■ Work order ■
In the records below, please retype word for word every line from the one containing "Image resolution: width=1056" through the final one, both included, and nothing else.

[Records from a data collection]

# # # # #

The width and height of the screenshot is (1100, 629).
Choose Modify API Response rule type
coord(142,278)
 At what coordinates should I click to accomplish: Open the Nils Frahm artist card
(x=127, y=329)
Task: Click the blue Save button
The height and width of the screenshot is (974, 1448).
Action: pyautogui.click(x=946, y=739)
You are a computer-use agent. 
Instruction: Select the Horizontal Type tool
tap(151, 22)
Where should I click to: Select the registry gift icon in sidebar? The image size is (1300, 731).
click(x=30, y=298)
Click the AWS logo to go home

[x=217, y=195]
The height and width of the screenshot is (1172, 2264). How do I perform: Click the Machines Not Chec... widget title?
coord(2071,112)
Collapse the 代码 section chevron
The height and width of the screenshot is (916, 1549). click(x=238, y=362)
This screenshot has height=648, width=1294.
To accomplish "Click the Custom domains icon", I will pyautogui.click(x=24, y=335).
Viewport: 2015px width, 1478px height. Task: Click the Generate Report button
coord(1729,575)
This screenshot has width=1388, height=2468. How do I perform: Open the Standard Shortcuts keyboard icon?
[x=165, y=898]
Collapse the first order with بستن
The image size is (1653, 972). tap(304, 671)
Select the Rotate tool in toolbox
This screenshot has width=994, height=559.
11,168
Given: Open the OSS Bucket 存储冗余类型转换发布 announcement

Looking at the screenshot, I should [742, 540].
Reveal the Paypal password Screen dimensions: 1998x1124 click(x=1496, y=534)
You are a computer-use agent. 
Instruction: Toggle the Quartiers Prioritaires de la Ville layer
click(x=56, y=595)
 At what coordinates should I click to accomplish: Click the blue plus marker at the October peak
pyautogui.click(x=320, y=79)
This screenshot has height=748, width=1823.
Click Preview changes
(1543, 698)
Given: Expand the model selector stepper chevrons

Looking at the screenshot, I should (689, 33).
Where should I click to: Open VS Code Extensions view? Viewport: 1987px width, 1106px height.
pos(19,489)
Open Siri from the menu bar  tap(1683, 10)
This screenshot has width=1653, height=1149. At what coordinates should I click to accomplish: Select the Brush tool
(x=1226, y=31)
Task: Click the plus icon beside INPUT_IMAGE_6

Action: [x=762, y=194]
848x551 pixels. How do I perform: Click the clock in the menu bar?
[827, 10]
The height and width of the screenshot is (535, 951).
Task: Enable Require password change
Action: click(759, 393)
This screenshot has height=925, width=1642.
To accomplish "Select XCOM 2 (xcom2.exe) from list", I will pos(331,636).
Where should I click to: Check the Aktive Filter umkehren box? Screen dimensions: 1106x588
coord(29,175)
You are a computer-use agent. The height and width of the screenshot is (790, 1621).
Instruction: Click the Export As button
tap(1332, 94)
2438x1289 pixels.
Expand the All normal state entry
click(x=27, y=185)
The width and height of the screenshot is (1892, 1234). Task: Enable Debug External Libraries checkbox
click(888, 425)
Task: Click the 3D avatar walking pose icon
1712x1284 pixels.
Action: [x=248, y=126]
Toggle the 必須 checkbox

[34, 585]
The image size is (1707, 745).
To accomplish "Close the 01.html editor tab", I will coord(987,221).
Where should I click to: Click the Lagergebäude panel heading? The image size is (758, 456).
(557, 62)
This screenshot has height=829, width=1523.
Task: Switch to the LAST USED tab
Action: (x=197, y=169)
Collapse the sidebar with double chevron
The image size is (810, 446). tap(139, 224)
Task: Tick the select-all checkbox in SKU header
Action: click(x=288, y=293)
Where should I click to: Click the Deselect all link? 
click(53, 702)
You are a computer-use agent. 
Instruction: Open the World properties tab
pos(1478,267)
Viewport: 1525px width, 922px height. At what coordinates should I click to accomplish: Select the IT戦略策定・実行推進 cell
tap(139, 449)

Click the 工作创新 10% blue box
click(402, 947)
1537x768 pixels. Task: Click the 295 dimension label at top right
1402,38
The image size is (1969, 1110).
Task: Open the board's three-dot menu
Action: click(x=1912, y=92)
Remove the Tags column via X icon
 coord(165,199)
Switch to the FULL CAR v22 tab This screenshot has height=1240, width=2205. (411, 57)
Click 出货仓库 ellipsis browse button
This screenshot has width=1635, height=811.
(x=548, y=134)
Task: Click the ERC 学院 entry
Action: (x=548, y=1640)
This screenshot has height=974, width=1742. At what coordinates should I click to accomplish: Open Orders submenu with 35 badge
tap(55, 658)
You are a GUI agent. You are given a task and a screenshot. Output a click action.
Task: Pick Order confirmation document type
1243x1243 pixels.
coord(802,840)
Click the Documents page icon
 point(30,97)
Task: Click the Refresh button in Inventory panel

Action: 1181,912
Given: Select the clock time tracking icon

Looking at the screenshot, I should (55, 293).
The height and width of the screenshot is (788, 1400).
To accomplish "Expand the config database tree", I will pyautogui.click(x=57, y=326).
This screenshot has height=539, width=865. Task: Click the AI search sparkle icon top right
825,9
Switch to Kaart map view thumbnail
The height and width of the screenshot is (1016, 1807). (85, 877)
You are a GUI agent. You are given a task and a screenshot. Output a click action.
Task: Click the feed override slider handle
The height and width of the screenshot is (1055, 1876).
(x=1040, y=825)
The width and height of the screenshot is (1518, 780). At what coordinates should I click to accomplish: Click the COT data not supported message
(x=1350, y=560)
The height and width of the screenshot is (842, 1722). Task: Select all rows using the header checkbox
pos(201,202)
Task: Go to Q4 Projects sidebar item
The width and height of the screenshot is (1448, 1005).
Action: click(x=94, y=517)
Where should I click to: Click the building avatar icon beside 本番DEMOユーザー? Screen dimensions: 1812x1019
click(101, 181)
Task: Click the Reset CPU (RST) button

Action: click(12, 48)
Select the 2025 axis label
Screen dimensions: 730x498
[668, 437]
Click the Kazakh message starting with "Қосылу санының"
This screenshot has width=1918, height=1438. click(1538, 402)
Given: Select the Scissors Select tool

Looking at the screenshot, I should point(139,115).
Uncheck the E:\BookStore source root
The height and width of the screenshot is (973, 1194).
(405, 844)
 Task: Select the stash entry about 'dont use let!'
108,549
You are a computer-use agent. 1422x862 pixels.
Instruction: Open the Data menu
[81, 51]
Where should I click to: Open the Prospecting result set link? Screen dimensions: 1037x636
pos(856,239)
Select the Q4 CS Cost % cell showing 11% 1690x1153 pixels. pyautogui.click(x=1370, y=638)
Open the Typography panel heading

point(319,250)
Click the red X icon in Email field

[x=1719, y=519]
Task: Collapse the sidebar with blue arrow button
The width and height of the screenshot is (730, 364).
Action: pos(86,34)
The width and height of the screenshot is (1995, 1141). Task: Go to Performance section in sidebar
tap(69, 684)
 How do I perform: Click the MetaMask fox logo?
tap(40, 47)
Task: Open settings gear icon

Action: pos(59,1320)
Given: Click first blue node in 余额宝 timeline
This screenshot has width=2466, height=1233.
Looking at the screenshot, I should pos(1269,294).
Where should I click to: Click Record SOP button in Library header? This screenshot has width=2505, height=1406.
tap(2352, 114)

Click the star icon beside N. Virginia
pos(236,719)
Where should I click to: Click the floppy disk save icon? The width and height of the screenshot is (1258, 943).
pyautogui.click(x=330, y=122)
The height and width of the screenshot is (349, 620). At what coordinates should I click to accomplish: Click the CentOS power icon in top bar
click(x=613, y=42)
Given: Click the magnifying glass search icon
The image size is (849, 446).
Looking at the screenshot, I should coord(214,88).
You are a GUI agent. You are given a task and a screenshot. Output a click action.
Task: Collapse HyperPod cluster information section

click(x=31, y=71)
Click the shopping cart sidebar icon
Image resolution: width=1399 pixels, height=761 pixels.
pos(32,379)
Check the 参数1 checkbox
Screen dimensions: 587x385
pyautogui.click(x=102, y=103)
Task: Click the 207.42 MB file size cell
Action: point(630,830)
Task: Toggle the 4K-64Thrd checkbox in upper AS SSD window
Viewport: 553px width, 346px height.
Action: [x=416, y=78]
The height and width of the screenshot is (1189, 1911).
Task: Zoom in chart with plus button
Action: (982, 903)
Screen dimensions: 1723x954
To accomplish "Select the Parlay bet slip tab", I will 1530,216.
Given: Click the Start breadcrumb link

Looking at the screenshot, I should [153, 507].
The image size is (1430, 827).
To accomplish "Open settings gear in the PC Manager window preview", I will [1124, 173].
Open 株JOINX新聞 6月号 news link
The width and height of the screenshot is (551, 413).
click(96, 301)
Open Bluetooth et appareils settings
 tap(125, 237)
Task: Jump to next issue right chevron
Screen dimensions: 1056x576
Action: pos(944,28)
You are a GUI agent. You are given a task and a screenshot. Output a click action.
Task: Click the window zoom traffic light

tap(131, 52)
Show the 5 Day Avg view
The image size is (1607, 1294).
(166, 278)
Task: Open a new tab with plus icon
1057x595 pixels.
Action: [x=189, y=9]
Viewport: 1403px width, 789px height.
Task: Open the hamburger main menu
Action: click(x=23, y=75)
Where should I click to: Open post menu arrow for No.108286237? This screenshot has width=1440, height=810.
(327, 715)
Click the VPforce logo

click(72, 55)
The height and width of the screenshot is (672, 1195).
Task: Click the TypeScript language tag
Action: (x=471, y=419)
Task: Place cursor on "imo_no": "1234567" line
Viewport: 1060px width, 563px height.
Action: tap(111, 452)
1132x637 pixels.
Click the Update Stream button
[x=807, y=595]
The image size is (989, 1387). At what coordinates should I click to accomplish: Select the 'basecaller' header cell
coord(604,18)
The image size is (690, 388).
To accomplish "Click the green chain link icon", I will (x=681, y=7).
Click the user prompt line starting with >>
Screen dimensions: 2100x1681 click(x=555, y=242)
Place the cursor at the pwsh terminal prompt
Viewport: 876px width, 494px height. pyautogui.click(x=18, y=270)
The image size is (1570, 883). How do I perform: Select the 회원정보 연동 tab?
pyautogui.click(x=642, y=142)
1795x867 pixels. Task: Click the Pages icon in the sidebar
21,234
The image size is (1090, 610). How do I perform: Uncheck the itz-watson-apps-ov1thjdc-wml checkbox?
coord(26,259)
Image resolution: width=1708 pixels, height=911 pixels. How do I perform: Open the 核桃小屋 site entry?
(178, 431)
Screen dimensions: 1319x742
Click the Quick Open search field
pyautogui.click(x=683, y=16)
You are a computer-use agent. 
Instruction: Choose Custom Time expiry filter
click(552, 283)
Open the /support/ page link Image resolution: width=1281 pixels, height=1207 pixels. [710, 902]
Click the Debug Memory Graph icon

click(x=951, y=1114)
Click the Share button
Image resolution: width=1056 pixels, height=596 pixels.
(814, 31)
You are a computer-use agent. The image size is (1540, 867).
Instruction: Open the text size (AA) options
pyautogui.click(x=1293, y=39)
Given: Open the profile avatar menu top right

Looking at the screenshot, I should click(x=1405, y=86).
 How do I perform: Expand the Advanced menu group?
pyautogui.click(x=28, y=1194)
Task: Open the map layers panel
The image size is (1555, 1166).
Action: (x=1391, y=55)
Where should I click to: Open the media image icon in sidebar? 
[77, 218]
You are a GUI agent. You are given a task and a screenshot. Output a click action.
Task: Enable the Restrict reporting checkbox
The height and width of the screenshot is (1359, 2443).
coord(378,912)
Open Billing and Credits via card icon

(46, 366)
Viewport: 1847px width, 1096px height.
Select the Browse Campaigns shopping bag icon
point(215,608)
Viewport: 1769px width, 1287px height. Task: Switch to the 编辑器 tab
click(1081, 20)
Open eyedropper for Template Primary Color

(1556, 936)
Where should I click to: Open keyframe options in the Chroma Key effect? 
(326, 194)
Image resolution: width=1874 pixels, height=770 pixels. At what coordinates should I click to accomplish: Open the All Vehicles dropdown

# # # # #

■ Solution ■
Image resolution: width=1056 pixels, height=596 pixels.
(814, 31)
You are a computer-use agent. The image size is (1540, 867).
Instruction: Open the text size (AA) options
pyautogui.click(x=1293, y=39)
Given: Open the profile avatar menu top right

Looking at the screenshot, I should click(x=1405, y=86).
 How do I perform: Expand the Advanced menu group?
pyautogui.click(x=28, y=1194)
Task: Open the map layers panel
The image size is (1555, 1166).
Action: (x=1391, y=55)
Where should I click to: Open the media image icon in sidebar? 
[77, 218]
You are a GUI agent. You are given a task and a screenshot. Output a click action.
Task: Enable the Restrict reporting checkbox
The height and width of the screenshot is (1359, 2443).
coord(378,912)
Open Billing and Credits via card icon

(46, 366)
Viewport: 1847px width, 1096px height.
Select the Browse Campaigns shopping bag icon
point(215,608)
Viewport: 1769px width, 1287px height. Task: Switch to the 编辑器 tab
click(1081, 20)
Open eyedropper for Template Primary Color

(1556, 936)
Where should I click to: Open keyframe options in the Chroma Key effect? 
(326, 194)
Image resolution: width=1874 pixels, height=770 pixels. At what coordinates should I click to accomplish: Open the All Vehicles dropdown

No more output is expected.